__DATA LISTING__:
====

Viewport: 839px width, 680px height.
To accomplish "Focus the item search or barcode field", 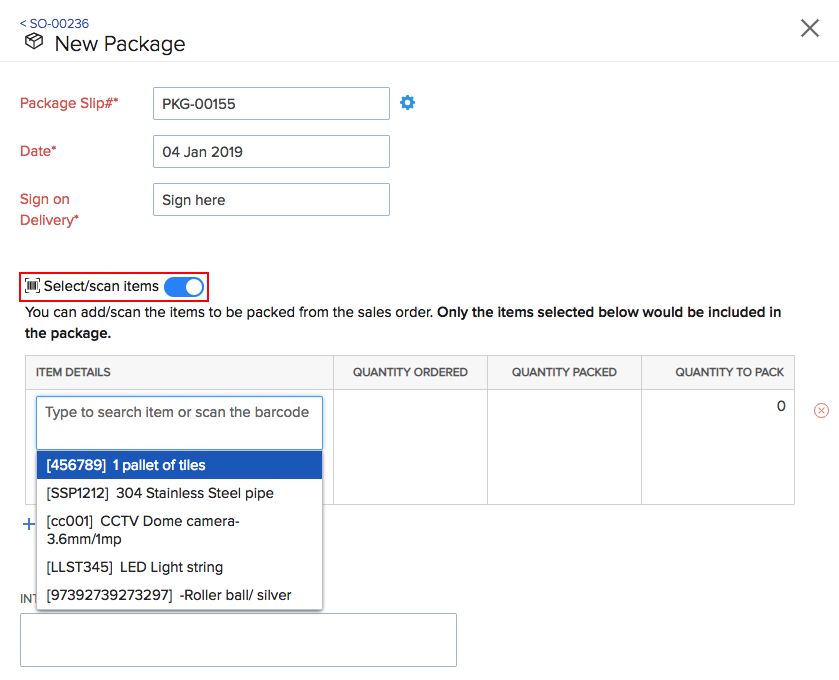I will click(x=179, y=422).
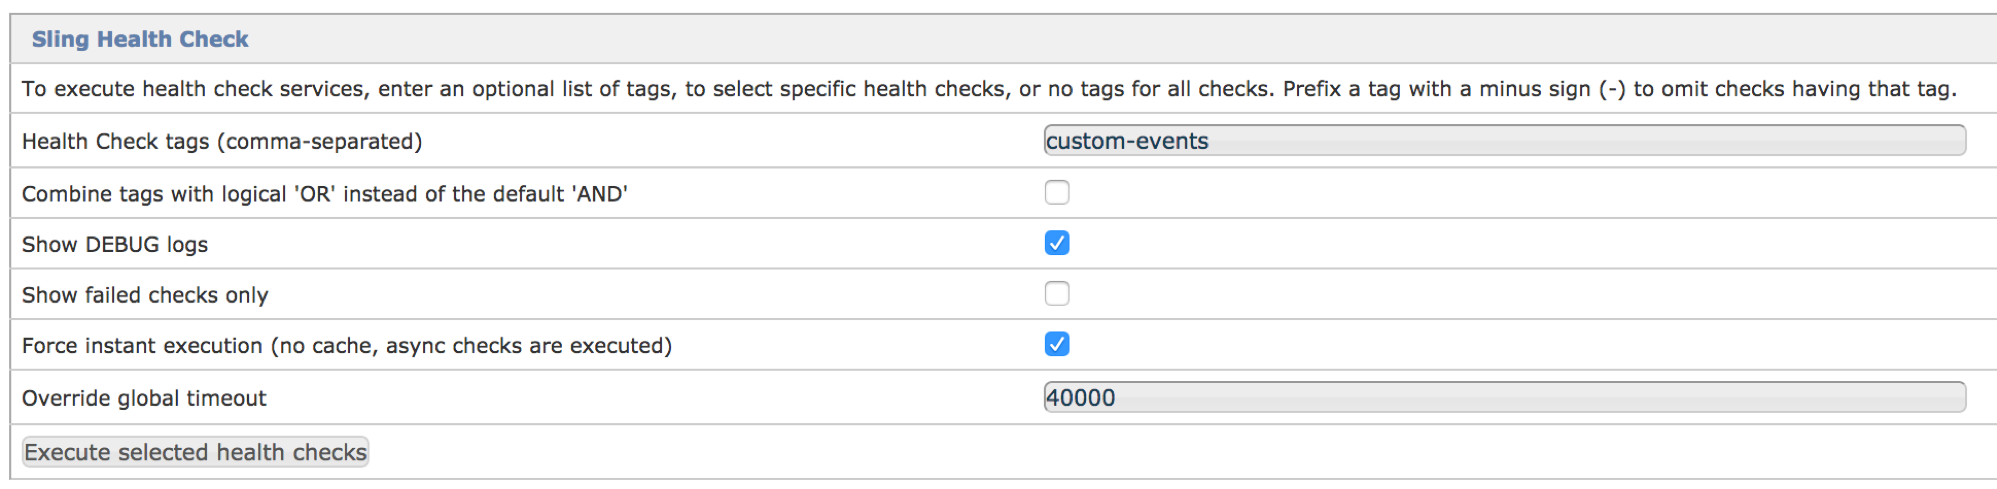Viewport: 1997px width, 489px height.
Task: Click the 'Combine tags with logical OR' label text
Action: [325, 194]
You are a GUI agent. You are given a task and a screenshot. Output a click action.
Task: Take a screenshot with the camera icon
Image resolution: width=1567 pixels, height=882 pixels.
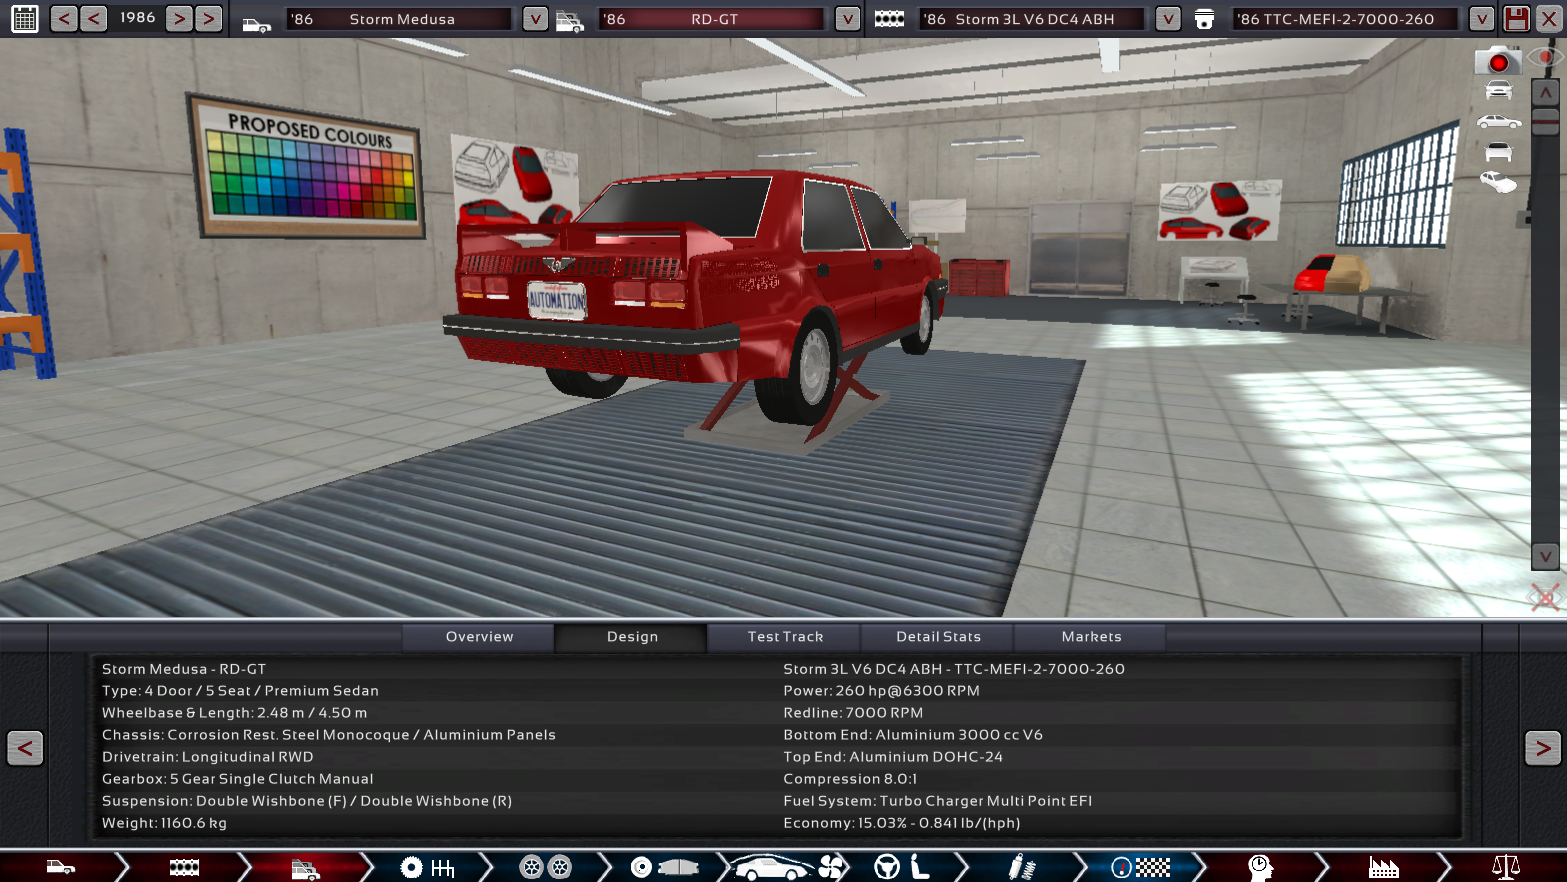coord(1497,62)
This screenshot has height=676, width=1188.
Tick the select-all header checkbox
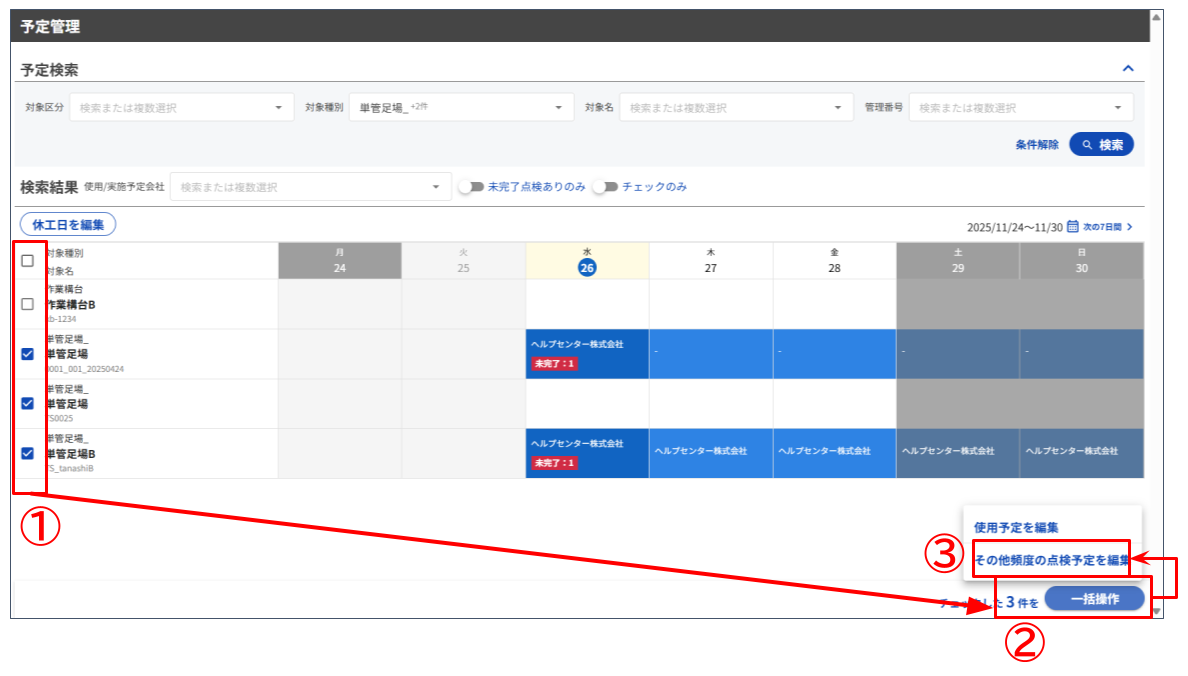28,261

====

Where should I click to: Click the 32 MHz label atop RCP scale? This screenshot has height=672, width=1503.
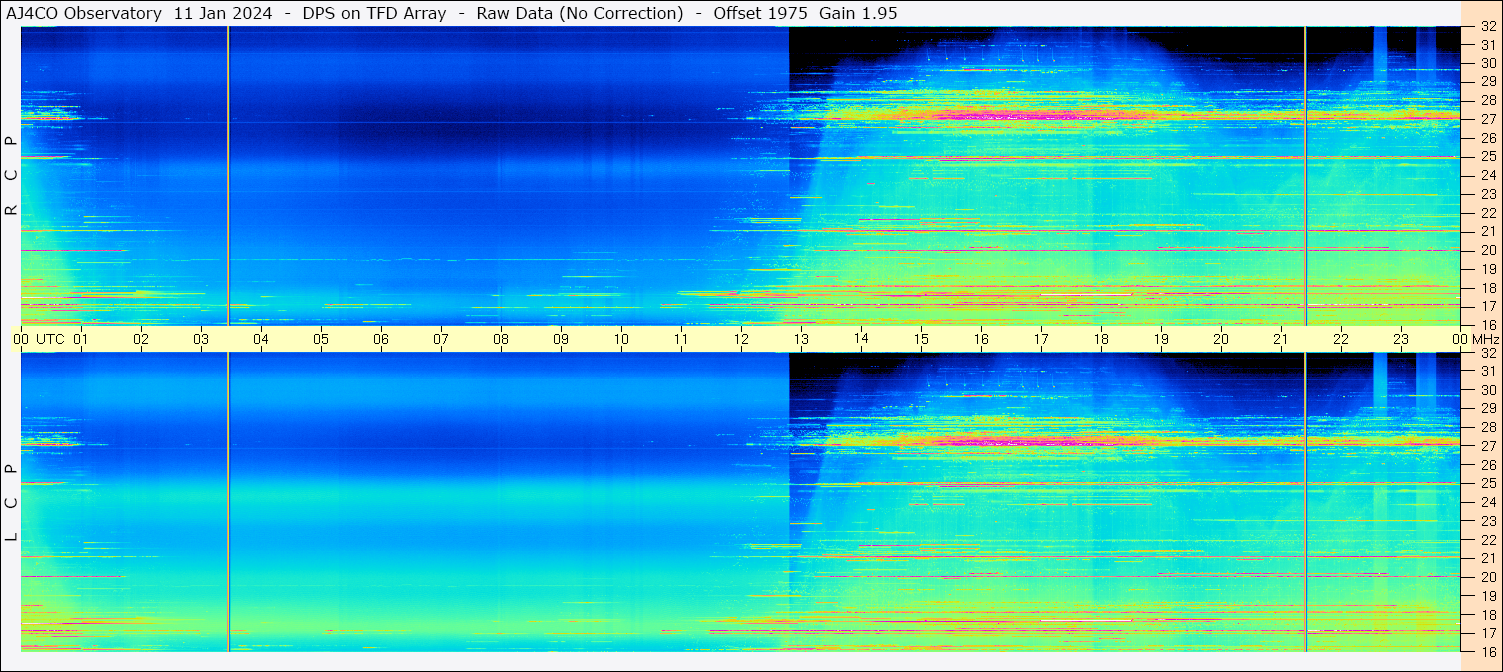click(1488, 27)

====

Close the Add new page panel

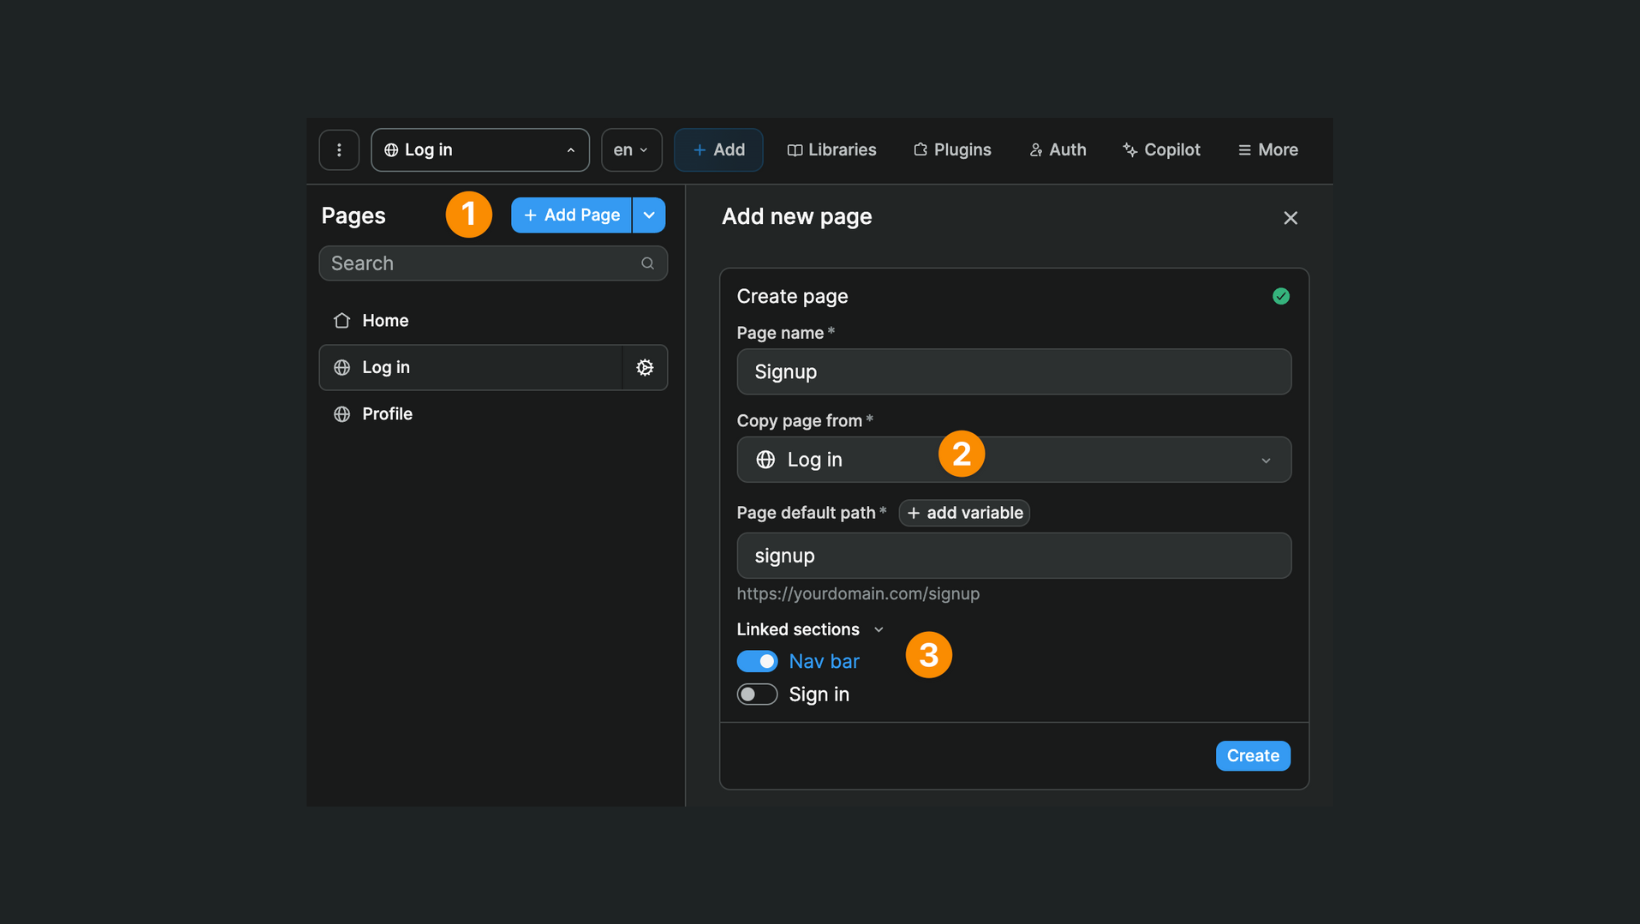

====

__WHAT IS EXPECTED__: Print exactly the lines above that run from the one with "You are a GUI" down to the one with "This screenshot has height=676, width=1188.", and omit the pictures.

__SOLUTION FOR THIS PROBLEM__:
You are a GUI agent. You are given a task and a screenshot. Output a click action.
Task: Take a screenshot with the camera icon
Image resolution: width=1567 pixels, height=882 pixels.
coord(1497,62)
This screenshot has height=676, width=1188.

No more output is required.